In most cases we start treatment with a statin type drug to lower LDL to less than 2 mmol/L. Generally these drugs are extremely safe and free of side effects although occasional instances of muscle pains are associated with this class of drug. There are a number of different drugs and each has its own properties, in particular there is a difference in potency (the amount of LDL lowering) that we get out of a fixed dose of the drug. Frequently if one drug or strength cannot be tolerated, we can lower the dose or change to another member of the class.
Statin doses to achieve 40% LDL lowering
- Simvastatin (Zocor) 40 mg
- Atorvastatin (Lipitor) 10 mg
- Rosuvastatin (Crestor) 10 mg
Note: Doubling statin doses gives an additional 6% LDL lowereing
If we cannot achieve LDL <2 with statin alone we may consider adding a cholesterol absorption inhibitor such as Ezetimibe (Ezetrol) 10 mg which will lower LDL a further 25%.
After achieving the primary goal of LDL <2 then we try to achieve Total Chol/HDL of less than 4. In diabetes, there is frequently low HDL. Lifestyle measures are best to raise HDL, increase exercise, stop smoking, lose weight.

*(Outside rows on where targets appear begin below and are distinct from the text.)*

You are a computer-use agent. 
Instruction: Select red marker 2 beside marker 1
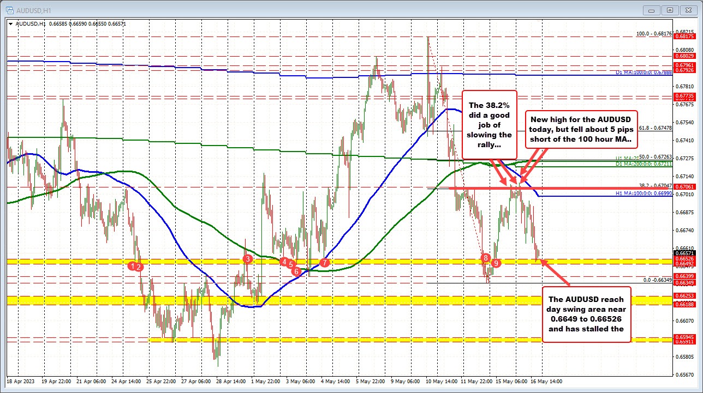click(x=139, y=267)
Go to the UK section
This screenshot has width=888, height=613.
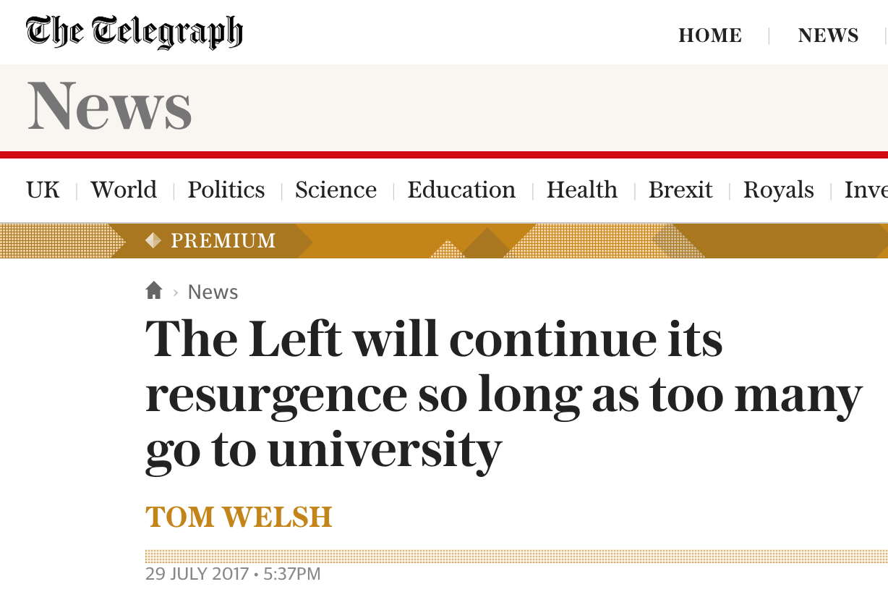point(43,190)
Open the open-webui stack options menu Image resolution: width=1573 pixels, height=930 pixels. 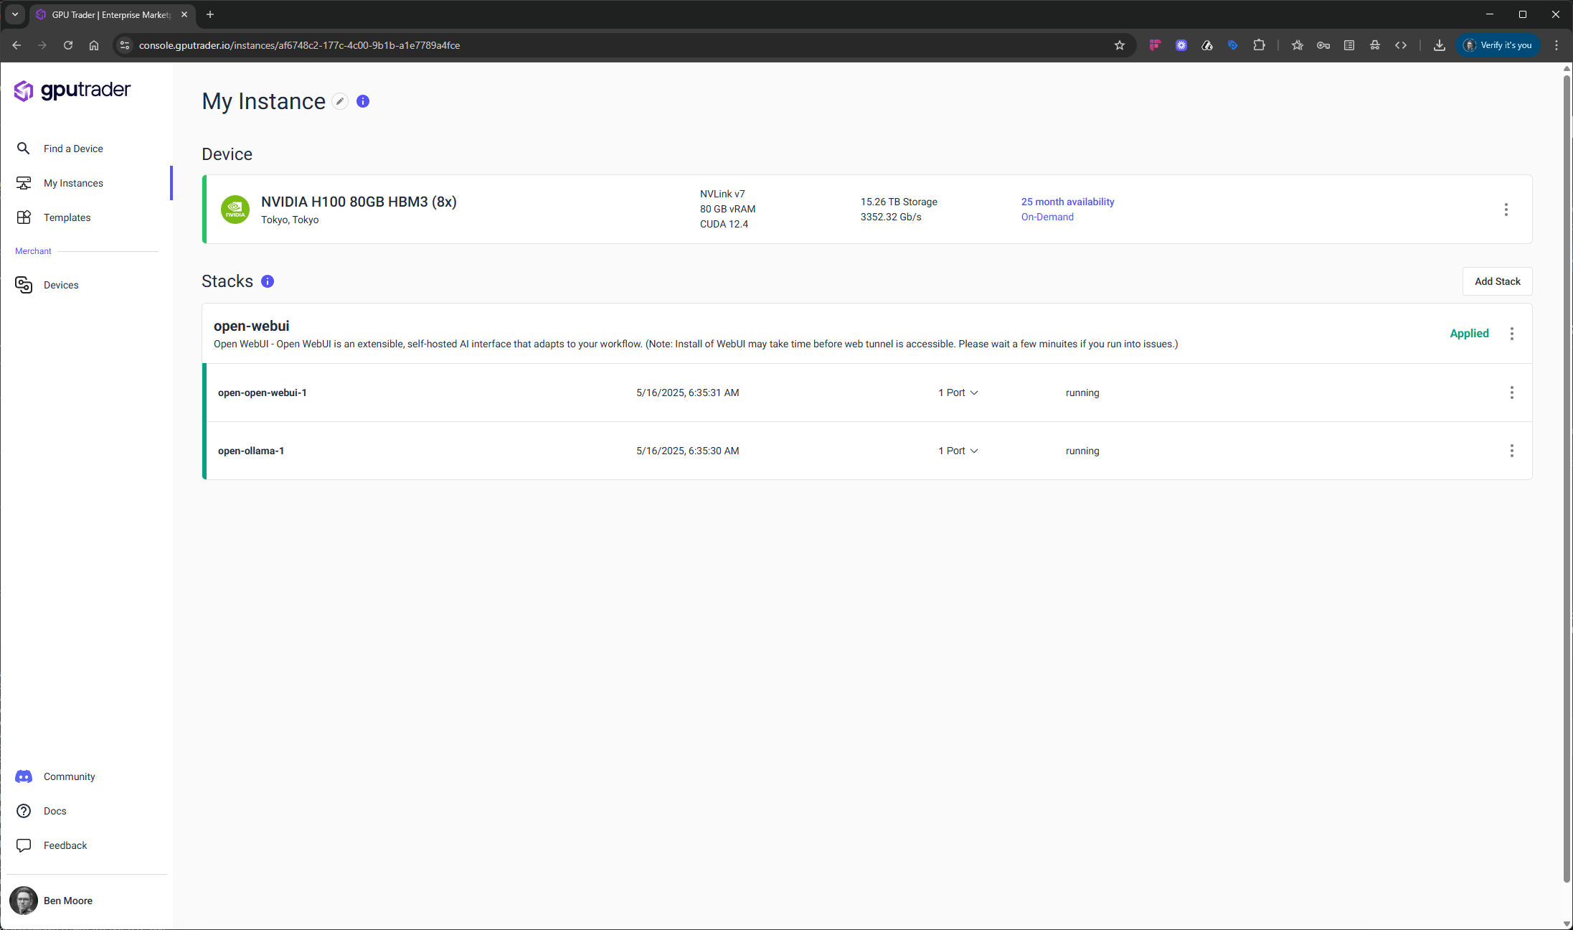click(x=1511, y=334)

If we still do not achieve the TC/HDL target of <4, we may consider Fibrates (Fenofibrate or Bezafibrate) which may raise HDL by up to 25% and modestly lower cholesterol.
Niacin (Nicotinic acid) a naturally occurring Vitamin of the Vitamin B family may also raise HDL by up to 20% (and lower triglycerides by 25%). Niacin is taken with meals in doses of 100 to 500 mg. It may cause flushing that some people find very unpleasant and this may limit dose. There is also a 500 mg extended action form. Dose is from 100 to 1500 mg, doses higher than this in diabetes may worsen glucose control.
How are we doing?
The DICE (Diabetes in Canada Evaluation) in 2006 showed that only half of diabetics are treated with statin and only a small proportion (15%) of those treated achieve target values.
What can you do?
- Are you at risk? (Diabetic +1 risk factor: age, smoking, high BP)
- Are you on statin?
- Are you on the right statin?
- Are you taking the right dose?
- Have you achieved target LDL <2 mmol/L?